◆ Ejercicios ◆
• A. Según el texto sobre el déficit mundial de azúcar, ¿cuántos países forman la OIA?
• B. Indica si cada afirmación concuerda con el texto sobre el déficit mundial de azúcar y justifica tu respuesta citando literalmente las palabras decisivas: (i) La OIA tiene su sede en Londres. (ii) Orive es director ejecutivo de la OIA desde 2020. (iii) El conflicto del mar Rojo tendrá consecuencias drásticas en Asia.
• C. Reanuda el texto sobre el déficit mundial de azúcar a partir de su última oración.

Economía

INTERNACIONAL: Faltarán 500.000 toneladas de azúcar en el mundo en 2024 y lo notará Oriente Medio

El déficit mundial de azúcar alcanzará 500.000 toneladas en 2024 y, debido a la crisis del mar Rojo, notarán más su escasez grandes consumidores de dulce como los países de Oriente Medio y del sur del Mediterráneo, según la Organización Internacional gubernamental azucarera (OIA).

El director ejecutivo de la OIA, José Orive, ha constatado, en una entrevista con Efeagro, la limitada disponibilidad de azúcar para el consumo global, una tendencia que viene de 2023, tras una campaña con merma en las cosechas.

La OIA es un organismo intergubernamental formado por 86 países, con sede en Londres, y creado bajo los auspicios de la ONU; Orive, guatemalteco, es su director ejecutivo desde 2014.

Ha señalado, en una conversación telefónica, que frente a los récords de precios registrados en 2023 se espera una moderación este año y recuerda que en agosto del año pasado llegó a haber una carencia de 2,1 millones de azúcar en el planeta.

Pero en Europa se están registrando cotizaciones altas por la escasez.

El mar Rojo

Orive ha detallado que el sur del Mediterráneo, Oriente Medio y el norte de África pueden notar el impacto comercial del conflicto en el mar Rojo, pero no tendrá consecuencias «drásticas» en América ni en Asia ni en otros puntos de África.


Ha añadido que en torno a esa zona países como Dubái, Omán, Arabia Saudí o Baréin tienen «megarrefinerías» que refinan azúcar de Brasil y lo distribuyen, por lo que «mucho comercio se mueve a través de esa zona marítima».

◆ Datos proporcionados ◆
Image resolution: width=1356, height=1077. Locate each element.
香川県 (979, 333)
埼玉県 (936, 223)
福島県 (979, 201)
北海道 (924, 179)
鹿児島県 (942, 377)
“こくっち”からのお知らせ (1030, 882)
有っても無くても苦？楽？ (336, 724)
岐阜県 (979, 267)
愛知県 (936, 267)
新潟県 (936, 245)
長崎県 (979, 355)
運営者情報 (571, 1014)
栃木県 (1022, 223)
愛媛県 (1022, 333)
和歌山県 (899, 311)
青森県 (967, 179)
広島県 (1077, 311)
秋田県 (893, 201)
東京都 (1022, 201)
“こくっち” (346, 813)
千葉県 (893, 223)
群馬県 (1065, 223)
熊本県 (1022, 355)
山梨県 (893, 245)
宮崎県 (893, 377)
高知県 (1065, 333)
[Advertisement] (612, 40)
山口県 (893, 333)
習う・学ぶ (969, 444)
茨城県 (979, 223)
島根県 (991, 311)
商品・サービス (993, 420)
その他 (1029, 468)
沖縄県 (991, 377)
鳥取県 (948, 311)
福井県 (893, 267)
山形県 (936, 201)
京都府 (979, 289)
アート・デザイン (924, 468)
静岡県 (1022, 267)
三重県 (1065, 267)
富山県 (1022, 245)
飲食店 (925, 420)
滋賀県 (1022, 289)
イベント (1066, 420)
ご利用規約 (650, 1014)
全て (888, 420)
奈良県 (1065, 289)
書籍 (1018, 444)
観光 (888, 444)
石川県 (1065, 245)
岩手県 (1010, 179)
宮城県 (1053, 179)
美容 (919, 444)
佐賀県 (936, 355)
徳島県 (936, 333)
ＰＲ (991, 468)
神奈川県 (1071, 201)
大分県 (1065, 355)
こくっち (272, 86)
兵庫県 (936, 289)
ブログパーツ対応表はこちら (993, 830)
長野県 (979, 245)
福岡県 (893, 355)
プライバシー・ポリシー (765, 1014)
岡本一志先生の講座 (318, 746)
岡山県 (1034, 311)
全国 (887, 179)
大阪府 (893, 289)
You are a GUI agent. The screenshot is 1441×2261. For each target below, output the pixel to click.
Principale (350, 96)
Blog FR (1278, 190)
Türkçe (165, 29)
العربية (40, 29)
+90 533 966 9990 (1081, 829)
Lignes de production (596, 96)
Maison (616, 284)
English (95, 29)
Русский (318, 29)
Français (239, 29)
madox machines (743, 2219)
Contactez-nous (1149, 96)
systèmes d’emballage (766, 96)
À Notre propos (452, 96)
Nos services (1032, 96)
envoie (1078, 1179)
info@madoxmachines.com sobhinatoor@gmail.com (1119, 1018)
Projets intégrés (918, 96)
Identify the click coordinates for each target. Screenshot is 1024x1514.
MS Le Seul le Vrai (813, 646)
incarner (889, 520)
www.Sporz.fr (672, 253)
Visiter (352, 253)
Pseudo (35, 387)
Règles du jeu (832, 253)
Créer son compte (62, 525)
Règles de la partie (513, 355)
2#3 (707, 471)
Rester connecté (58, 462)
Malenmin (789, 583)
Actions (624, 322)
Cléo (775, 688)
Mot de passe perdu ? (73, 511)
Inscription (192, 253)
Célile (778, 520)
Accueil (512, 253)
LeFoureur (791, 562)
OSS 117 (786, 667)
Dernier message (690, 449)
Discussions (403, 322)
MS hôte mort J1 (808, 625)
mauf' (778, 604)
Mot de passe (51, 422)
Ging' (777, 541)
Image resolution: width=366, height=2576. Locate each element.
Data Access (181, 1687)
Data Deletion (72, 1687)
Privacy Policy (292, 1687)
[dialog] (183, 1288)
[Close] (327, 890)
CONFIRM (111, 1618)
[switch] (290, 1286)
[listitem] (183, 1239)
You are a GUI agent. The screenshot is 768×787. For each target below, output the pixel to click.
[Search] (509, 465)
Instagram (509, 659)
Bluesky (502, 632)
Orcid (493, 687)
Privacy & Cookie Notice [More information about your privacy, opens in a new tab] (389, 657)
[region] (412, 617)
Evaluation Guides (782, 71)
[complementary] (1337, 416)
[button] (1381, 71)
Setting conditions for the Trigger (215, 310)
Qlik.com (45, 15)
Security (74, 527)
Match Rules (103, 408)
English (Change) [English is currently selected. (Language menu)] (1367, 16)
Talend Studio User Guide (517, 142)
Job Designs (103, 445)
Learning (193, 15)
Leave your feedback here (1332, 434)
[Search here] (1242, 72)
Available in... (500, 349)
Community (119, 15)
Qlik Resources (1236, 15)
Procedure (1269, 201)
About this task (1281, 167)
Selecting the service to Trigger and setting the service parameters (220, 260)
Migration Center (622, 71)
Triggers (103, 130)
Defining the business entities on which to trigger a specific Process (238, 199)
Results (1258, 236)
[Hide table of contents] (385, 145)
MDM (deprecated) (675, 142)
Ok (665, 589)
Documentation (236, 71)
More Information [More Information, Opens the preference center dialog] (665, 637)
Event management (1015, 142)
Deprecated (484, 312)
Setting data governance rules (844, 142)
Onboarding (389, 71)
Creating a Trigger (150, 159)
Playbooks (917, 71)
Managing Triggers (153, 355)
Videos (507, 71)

◆ Respuestas por tarea ◆
• A. La OIA está formada por 86 países.

• B.
(i) Sí: "con sede en Londres".
(ii) No: "es su director ejecutivo desde 2014".
(iii) No: "no tendrá consecuencias «drásticas» en América ni en Asia".

• C.
Además, ha recordado que en esta región hay mucho uso de azúcar en el té y en sus dulces, «está en el tercio que más consume».

Respecto al consumo global, también ha apostillado que hace unos años la ingesta azucarera estaba a la baja por las advertencias sobre la obesidad, pero en estos momentos se ha reconducido y ha vuelto a aumentar como un ingrediente nutricional para ingerir con moderación.

Los datos y los líderes

La producción mundial de azúcar alcanzó 179,887 millones de toneladas en la campaña 2023-2024 -cerrada en otoño-, con un incremento anual del 0,87 %; 141,9 millones proceden de la caña y 38 millones de la remolacha, según la OIA.

El consumo mundial se situó en 180,22 millones de toneladas, con un crecimiento anual del 1,24 % mientras que el déficit azucarero global fue de 335.000 toneladas.

Brasil y la India son los principales productores de azúcar de caña, mientras que Rusia, Francia, EEUU, Alemania y Turquía destacan, por este orden, en el azúcar remolachero.

Orive ha explicado que Brasil domina el 80 % del comercio en el mundo, la India es el mayor consumidor, especialmente cuando tienen su festivales, mientras que China e Indonesia son los principales importadores; en cuanto a Tailandia, otro de los «grandes», ha visto afectada su producción por la sequía.

Rusia y Ucrania han mantenido su capacidad productiva, pese a los dos años de guerra, según Orive, que ha recordado la importancia rusa en el suministro a las fábricas de los países asiáticos antes dependientes de la Unión Soviética.

Además, Alemania lidera la exportación de dulces.

Al hablar de referentes, hace un guiño a su país diciendo que Guatemala tiene el único estudio para el estudio sobre cambio climático de un cultivo como el azúcar.

Orive ha recordado los elevados precios de 2023, que también se reflejaron en el IPC español, y que después se moderaron tras la salida de volúmenes retenidos por problemas logísticos en Brasil; ahora las cotizaciones mundiales se sitúan entre los 23 y 24 centavos de dólar por libra y podrían subir hasta 25.

Pero en Europa «siguen batiendo récords» y rondando los 870 euros por tonelada, por la merma de producción a causa de factores climáticos.

Sin embargo, Orive ha mencionado como signo «alentador» la apuesta de la Unión Europea potenciar las energías renovables y el uso de pulpa de remolacha para biocombustibles, sustancia antes empleada para alimentar el ganado.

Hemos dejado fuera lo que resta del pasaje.